Abstract
A 4-year-old girl admitted with altered mental status, new-onset diabetes mellitus, and diabetic ketoacidosis (DKA) had a rapid rise in serum sodium from 158 mEq/L (corrected sodium 165 mEq/L) at the admission to 204 mEq/L within 18 hours of admission despite standard fluid and insulin therapy recommended for the treatment of DKA. During her illness, she developed arterial and deep vein thrombosis (DVT), bloodstream infection with Candida species, and extensive skin blistering and denudation. The child needed mechanical ventilation, insulin infusion, careful fluid titration to bring down the sodium gradually, and low-molecular weight heparin for her DVT. She had a prolonged Intensive Care Unit and hospital stay but recovered completely without any neurological sequelae.
Keywords: Deep vein thrombosis, diabetic ketoacidosis, extreme hypernatremia, skin blisters
INTRODUCTION
The most common sodium change observed in diabetic ketoacidosis (DKA) is hyponatremia with corrected sodium being in the eunatremic range.[1,2] Although mild hypernatremia can be seen in 30% of patients presenting with DKA, extremely severe hypernatremia in the range of 200 mEq/L in DKA has never been reported before. We present a case of severe DKA in a 4-year-old girl with a serum sodium of 204 mEq/L with intact neurological recovery.
CASE REPORT
A 4-year 4-month-old girl was referred to our hospital for DKA with rapidly rising serum sodium with a history of fever, vomiting, and altered sensorium. The child also had symptoms of polyuria, nocturia and polydipsia for a few weeks prior to admission. Her blood glucose was >500 mg/dL, and arterial blood gas showed pH 7.03, pCO2 16.2 mmHg, HCO3 4.3 mEq/L, and a base deficit of -27, with a serum sodium of 158 mEq/L (corrected serum Na of 165 mEq/L). The management of DKA was initiated according to the standard protocol. However, serum sodium continued to rise and reached 189 mEq/L.
On admission, the child was drowsy with severe dehydration, had acidotic breathing and was in hypotensive shock with blood pressure (BP) of 70/50 mm Hg. On the central nervous system examination, she had a Glasgow Coma scale (GCS) of 7/15, hypertonia with brisk reflexes in all the four limbs.
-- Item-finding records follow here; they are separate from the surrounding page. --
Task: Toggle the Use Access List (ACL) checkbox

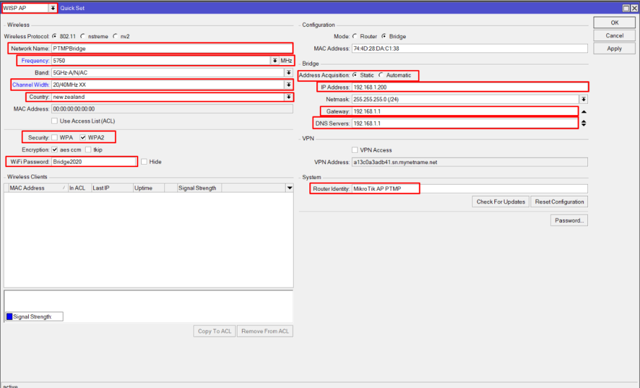Action: tap(54, 121)
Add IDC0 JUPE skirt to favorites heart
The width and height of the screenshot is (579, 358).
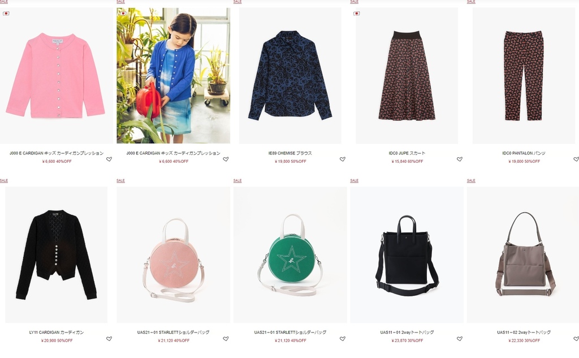tap(459, 159)
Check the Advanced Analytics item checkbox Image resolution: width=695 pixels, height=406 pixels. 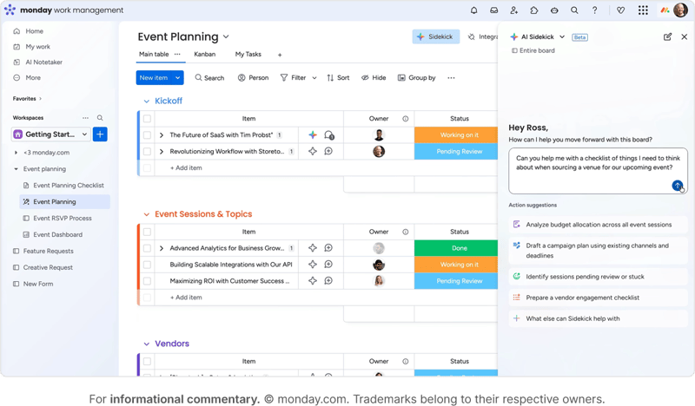147,248
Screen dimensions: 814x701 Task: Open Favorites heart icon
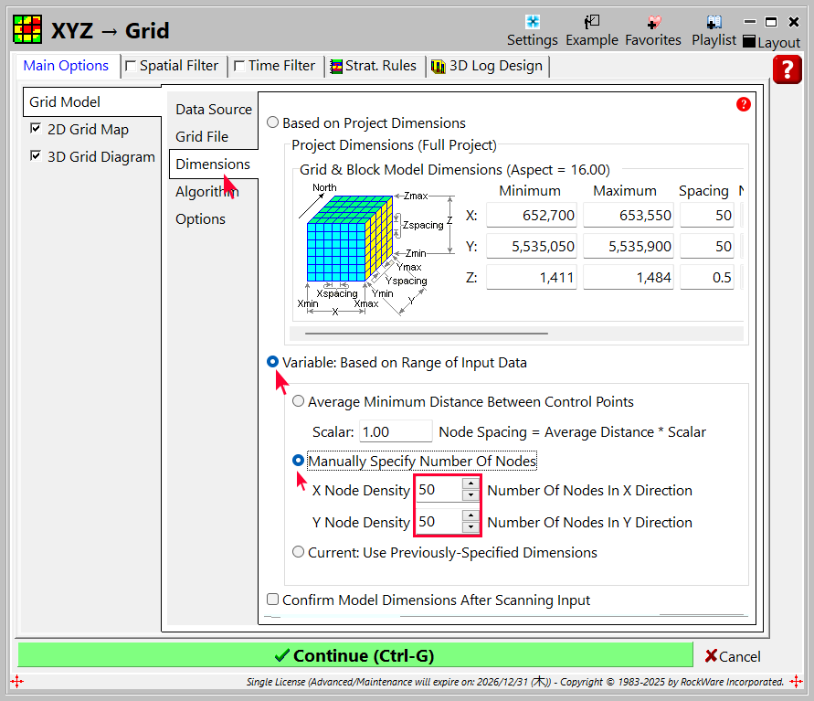pos(652,22)
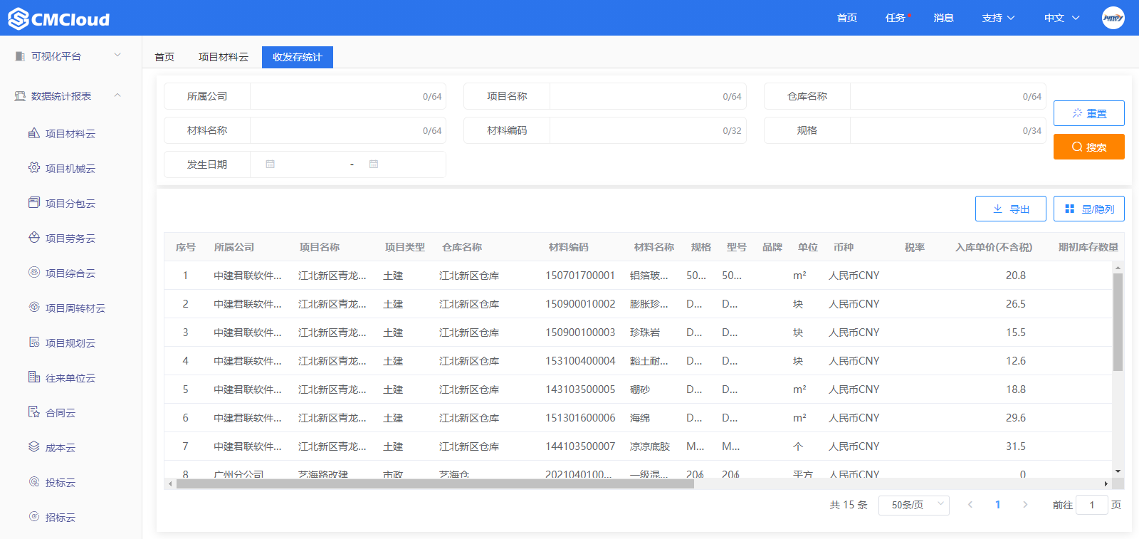Image resolution: width=1139 pixels, height=539 pixels.
Task: Open the 支持 dropdown in header
Action: 998,18
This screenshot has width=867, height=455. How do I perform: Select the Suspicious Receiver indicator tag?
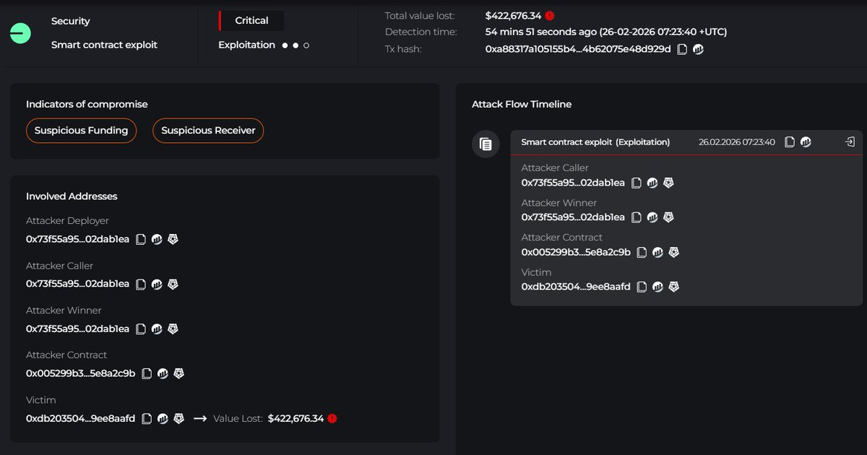208,131
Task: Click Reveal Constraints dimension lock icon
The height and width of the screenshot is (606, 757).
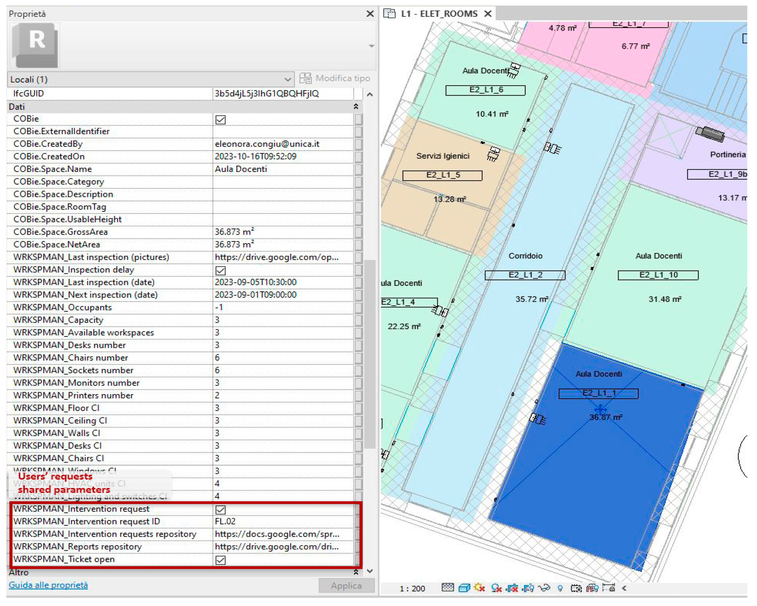Action: (609, 587)
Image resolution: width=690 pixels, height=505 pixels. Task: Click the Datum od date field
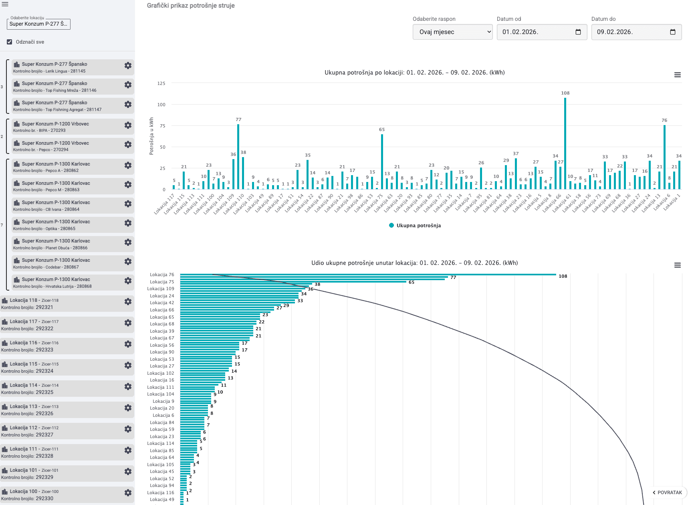(x=535, y=32)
She was given 10 ml/kg of normal saline fluid bolus and vasoactive drug infusions to support her BP. Her dehydration was estimated to be 9%, and she was started on an appropriate volume of fluid given as 0.45 NS. Insulin infusion was continued. The free water correction calculated at 4 ml/kg/percent of dehydration was also started to correct her hypernatremia. In a view of her low GCS, she was mechanically ventilated. The right femoral central venous catheter and left radial arterial line were secured for hemodynamic monitoring. She was started on intravenous (IV) ceftriaxone.
Investigations revealed Hb 12.9 g%, white blood cell of 25,300/mm3 with polymorphs of 64%, and platelets 529,000 per microliter. Blood urea nitrogen and serum creatinine were 28 mg/dl and 0.83 mg/dl, respectively. Serum glutamate oxaloacetate transaminase was 10 U/L, serum glutamate pyruvate transaminase was 10 U/L, serum lactate was 1.02 mmol/L (Normal range [N] – 0.9–1.6 mmol/L), and serum ketones were 3.2 mmol/L (N – 0.05–0.29 mmol/L). The urine ketones were 1+. C-peptide level was 0.08 ng/mL (N – 0.08–3.1 ng/mL), and HbA1c was 16.2% (N – 4%–6%). Despite the free water correction serum sodium rose to 204 mEq/L over the next 6 h. Her serum osmolality was 428 mosm/L, and urine osmolarity was 268 mosm/L.
Vasopressin infusion was started for suspected coexistent diabetes insipidus. However, the urine output fell drastically with vasopressin, and so it was omitted. In addition to the standard ongoing fluid management of DKA, the free water correction was done using Madias formula by hourly enteral administration to lower her serum sodium gradually by 12 mEq/24 h.[3] The urine output >4 ml/kg/h was replaced hourly by an equal volume of 0.33 DNS intravenously. Serum sodium was monitored two hourly, and fluids titrated to permit a steady fall in serum sodium of 0.5 mEq/h.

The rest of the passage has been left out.